Das Klimahaus Bremerhaven ist mit dem erstmals vergebenen „Immersive Experience Award 2026“ ausgezeichnet worden. Prämiert wurde der Ausstellungsbereich „Wetterextreme“ in der Kategorie „Produktionsdesign und technische Umsetzung“. Im Mittelpunkt der Auszeichnung steht die technische und gestalterische Umsetzung des sogenannten „Uplift“, der physikalische Effekte, Architektur, Bewegung und multisensorische Elemente zu einem immersiven Erlebnis verbindet.

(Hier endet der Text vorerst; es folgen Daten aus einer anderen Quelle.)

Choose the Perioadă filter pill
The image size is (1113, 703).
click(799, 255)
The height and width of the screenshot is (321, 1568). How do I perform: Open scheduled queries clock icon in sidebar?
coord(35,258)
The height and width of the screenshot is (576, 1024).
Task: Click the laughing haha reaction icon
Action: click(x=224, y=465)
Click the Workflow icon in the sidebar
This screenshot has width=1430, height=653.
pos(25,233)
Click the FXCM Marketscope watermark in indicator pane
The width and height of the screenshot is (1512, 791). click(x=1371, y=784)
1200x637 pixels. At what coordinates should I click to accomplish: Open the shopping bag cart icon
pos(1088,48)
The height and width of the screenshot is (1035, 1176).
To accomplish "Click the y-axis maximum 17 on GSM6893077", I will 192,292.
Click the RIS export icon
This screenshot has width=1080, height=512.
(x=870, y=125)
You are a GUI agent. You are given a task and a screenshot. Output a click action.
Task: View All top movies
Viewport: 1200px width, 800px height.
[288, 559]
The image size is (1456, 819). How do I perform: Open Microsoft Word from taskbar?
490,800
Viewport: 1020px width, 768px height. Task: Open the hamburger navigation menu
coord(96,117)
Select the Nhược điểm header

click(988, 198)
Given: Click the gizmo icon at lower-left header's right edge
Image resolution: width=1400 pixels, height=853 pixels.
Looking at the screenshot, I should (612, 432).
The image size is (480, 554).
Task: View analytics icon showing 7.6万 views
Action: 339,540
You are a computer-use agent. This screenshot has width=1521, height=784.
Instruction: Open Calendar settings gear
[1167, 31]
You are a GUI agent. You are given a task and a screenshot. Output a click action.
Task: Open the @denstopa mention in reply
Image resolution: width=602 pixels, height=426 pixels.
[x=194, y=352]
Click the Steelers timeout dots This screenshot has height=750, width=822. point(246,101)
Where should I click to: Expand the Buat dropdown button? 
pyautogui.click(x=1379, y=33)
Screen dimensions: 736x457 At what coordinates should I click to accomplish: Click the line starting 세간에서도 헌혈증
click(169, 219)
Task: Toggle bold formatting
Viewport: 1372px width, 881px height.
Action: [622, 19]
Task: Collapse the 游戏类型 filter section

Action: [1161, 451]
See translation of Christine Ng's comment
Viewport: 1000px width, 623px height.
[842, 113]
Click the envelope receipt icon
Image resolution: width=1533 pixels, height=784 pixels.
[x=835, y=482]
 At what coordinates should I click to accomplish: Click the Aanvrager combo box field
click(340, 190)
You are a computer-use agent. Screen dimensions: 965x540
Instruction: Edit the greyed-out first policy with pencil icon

Die Auszeichnung wurde am 17. August 2026 bekanntgegeben. Der Award wird seit diesem Jahr jährlich in sieben Kategorien vergeben und richtet sich an immersive Erlebnisformate aus unterschiedlichen Bereichen. Dazu zählen unter anderem Theater, Gastronomie, Escape Rooms, Markenaktivierungen sowie interaktive und projektionsbasierte Produktionen. Zu den 2026 ausgezeichneten Projekten gehören auch Erlebniswelten in China, England und Australien.
Entwickelt wurde die Inszenierung für das Klimahaus vom studio KLV. Der Ausstellungsbereich führt durch verschiedene Szenarien von Extremwetter: Hitzewellen, Waldbrände, Überschwemmungen und Stürme. Zentrales Element ist der „Uplift“, eine hydraulisch bewegte Plattform. Sie transportiert Besucher durch eine 360-Grad-Projektionsumgebung, in der Hitze, Wind, Wasser, Nebel und Sound eingesetzt werden. Ergänzend vermitteln interaktive Stationen wissenschaftliche Informationen zur Entstehung und zu den Folgen extremer Wetterereignisse.
Ein weiterer Bestandteil der Ausstellung sind persönliche Erfahrungsberichte. Echte Geschichten von Menschen, die extreme Wettersituationen erlebt haben, ergänzen die wissenschaftliche Vermittlung. Damit verbindet die Inszenierung technische Erlebnisformen mit konkreten Auswirkungen auf das Leben der Betroffenen.
„Wetterextreme“ ist seit März 2025 als vierte Dauerausstellung des Klimahauses geöffnet. Die Einrichtung verbindet darin verschiedene Ansätze der Wissensvermittlung zum Thema Klima. Neben dem neuen Bereich gehören die Ausstellungen „Reise“, „Perspektiven“ und das „World Future Lab“ zum dauerhaften Angebot.
Die „Reise“ führt entlang des achten Längengrads durch neun Stationen auf fünf Kontinenten und arbeitet unter anderem mit Temperatur, Gerüchen und Geräuschen. „Perspektiven“ beschäftigt sich mit den natürlichen Ursachen des Klimawandels, dem menschlichen Einfluss und möglichen Zukunftsszenarien. Im „World Future Lab“ stehen interaktive Aufgaben rund um die Gestaltung einer klimaverträglichen Zukunft im Mittelpunkt.
Nach Angaben des Klimahauses haben seit der Eröffnung mehr als sieben Millionen Menschen die Einrichtung besucht. Das Gebäude mit seiner markanten Glasfassade gehört zum Stadtbild Bremerhavens. Das Klimahaus ist zudem als Bildungseinrichtung der Unesco ausgezeichnet. 2020 erhielt es den internationalen Climate Smart Award. Seit dem 1. Januar 2026 wird das Klimahaus als gemeinnützige GmbH geführt.